You have to differentiate. I don’t get involved much with the food shopping for lack of time. I am lucky enough to have a family who takes care of that when they shop at Metro or Real. Apart from that, I am a typical online shopper, I order everything online. It is convenient and, depending on the provider, it’s also quick. Delivery speed and user experience are important to me, but of course, if I can find the time, I like to go shopping in our Metro markets. You can really experience the freshest products, such as fish, meat or fruit and vegetables in combination with competent advice and inspirations. For me, it is exciting to be inside our shops because many of our IT solutions are used there. It brings me closer to our product’s users.

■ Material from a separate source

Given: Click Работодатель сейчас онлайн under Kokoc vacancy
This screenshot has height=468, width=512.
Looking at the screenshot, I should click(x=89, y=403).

Alongside hotels, restaurants and retailers, your clients also include companies, public authorities and freelancers. What is special about them and how has their shopping behaviour changed in recent years?
As end users, these groups of clients, like others, have become accustomed to a certain standard in the world of e-commerce. All the more they expect speed of delivery in a professional context – and at the same time they want the standard Metro quality of product. In this respect, it doesn’t matter in the end whether we are dealing with restaurants or freelancers.
What does the strategy for digitalisation at Metro Cash & Carry look like and what are the next big steps in this development?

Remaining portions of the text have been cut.